### [The records]
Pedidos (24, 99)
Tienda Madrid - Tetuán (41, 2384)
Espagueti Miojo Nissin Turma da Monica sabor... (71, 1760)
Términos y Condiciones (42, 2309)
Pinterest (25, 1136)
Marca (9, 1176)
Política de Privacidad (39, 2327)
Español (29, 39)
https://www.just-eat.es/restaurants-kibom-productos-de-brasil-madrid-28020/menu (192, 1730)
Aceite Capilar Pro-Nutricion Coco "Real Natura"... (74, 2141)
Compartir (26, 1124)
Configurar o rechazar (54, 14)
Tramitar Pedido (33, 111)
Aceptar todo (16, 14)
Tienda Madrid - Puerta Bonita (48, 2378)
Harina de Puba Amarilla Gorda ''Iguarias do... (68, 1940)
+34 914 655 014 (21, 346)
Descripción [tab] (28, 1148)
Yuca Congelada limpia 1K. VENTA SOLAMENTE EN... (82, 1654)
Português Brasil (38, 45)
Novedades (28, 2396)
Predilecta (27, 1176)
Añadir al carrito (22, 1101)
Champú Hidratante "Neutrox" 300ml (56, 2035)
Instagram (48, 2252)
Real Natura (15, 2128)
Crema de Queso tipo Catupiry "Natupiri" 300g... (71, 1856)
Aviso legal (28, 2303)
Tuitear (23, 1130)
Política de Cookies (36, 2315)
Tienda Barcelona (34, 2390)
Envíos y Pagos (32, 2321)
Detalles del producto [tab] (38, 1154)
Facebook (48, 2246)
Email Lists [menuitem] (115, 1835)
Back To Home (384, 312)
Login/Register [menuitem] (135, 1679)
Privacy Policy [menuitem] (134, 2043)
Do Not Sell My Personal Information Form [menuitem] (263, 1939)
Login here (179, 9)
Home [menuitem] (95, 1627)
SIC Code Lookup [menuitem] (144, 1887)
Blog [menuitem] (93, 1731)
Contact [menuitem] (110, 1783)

### [What you should do]
Read the listing line by line, and copy each line in which the word "Login" is found.

### [Result of the task]
Login/Register [menuitem] (135, 1679)
Login here (179, 9)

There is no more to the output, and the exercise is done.